By Nick Knopik, contributing writer and former assistant director of leadership and service

Six days. Five states. Eight performances. And for the fifty students on the Doane Choir tour, innumerable memories.

“We were singing at a church in Oklahoma City, and I was crying,” said Jason McIntosh, a senior psychology major from Maywood, Nebraska. “I don’t know if it was the song or the feeling so welcomed by this community, but I know a lot of other people felt the same way.”

McIntosh has participated in three choir tours that have introduced him to cities many thousands of times larger than his hometown.

Students rehearse around a pianoFor Julia Ramirez, a senior music education and vocal performance double major, a hallmark of the tour is the lifelong friendships she’s made during late-night conversations in her hotel room. 

“It was kind of like having a sleepover with my best friends,” Ramirez said, remembering looking around the hotel room and realizing how much she admired everyone there with her.

The choir tour also puts Doane on the radar for prospective students during stops at Nebraska high schools. Like Ramirez, who saw Doane’s choir while a student at Bellevue West. After the performance, she realized she could see herself as a Doane student one day.

“I was so excited to go to a school where people were so good at performing,” Ramirez said. 

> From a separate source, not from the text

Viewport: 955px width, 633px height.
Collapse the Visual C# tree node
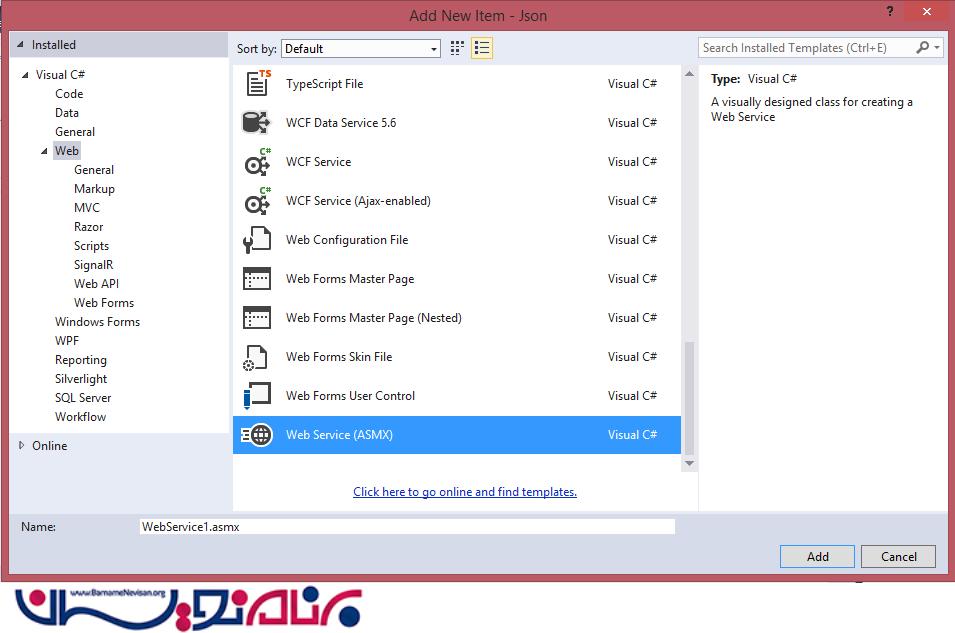pyautogui.click(x=24, y=75)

She also noticed the way Dr. Kurt Runestad, professor of music at Doane, directed the choir. As an aspiring music teacher herself, she knew that going to Doane meant an opportunity to learn from a highly respected and successful music educator. 

Runestad’s Influence

Kurt Runestad directs the choir on stage

Runestad began directing the Doane Choir in 2004, and has twice received the “Outstanding Teacher of the Year” award from Doane’s Student Congress. He helps students understand that the choir tour is about more than performing a few concerts around the country, McIntosh said. 

“He told us that this music that we’re performing and singing is moving people to tears,” McIntosh said. “It has given them a reason to get back into music or to try again with the failed relationship with a friend.”

Students often quote Runestad when discussing their choir experience. 

“I'm stealing Dr. R’s phrasing for this one,” said Zekiel Krejci-Hyde, a senior mathematics and data analytics major. “[In choir], you get to forget about your other responsibilities and focus on making beautiful music with a diverse group of people.”

“His catchphrase to us is ‘your best is always enough,’” Ramirez said. Tears welled in her eyes as she described how Dr. Runestad leads the choir with love and positivity. “He is such a great person, and he does beautiful things for us.”

Traditions on Tour

Runestad designed the tour to build connections between the choir students and the communities they visit. Take for example the choir tour traditions, like a senior making a speech before each performance or the entire choir singing a song called “Bravo” to whoever cooks their dinner.

Audiences witness the connections between students during performances, too. Instead of holding music, students in Doane Choir hold each other’s hands while they sing.

Choir students stand on the risers in between singingAnd then there are the homestays, arranged by Runestad in place of hotel stays in smaller communities. During homestays, residents open their doors to the Doane students, feeding them dinner, giving them a place to sleep and driving them back to the bus the next morning.

Homestays impact students long past the time they pack their bags, like an experience Krejci-Hyde had on the 2023 tour. An unexpected snowstorm forced the choir to spend an extra day in Bridgeport, Nebraska. It could have derailed the tour. Instead, Krejci-Hyde’s homestay “mom” dug out all of the winter weather gear in her home and piled him and five other Doane choir students into her car. She gave them all a tour of Bridgeport and then took them sledding. 

“When we went to leave, she insisted on giving Drew Pennington [’23] the 12-string guitar they had since he had been admiring it,” Krejci-Hyde said.

McIntosh also has a homestay memory that stuck with him. He and fellow Doane choir student, senior Logan Capek, stayed with a retired couple in a rural Kansas town.

“I remember sitting down in the living room and talking to them for almost four hours,” McIntosh said. 

In the morning, when the couple dropped them off at the bus, the elderly man handed McIntosh his business card. He told McIntosh if he ever got stuck within one hundred miles of his address to give him a call and he would pick him up.

After seeing their concert and speaking with the two students who stayed in his home, the elderly man sent Runestad an email. In it, he thanked Runestad and the Doane Choir. “He said that he felt like there was still hope in the world,” McIntosh said.

Each tour ends with a concert back on Doane’s campus. But the effect of the tour — the hope, the relationships, the community — continues after the final note has been sung.

“Music can influence people in so many different ways,” McIntosh said. “I think that’s why people who sing, sing.”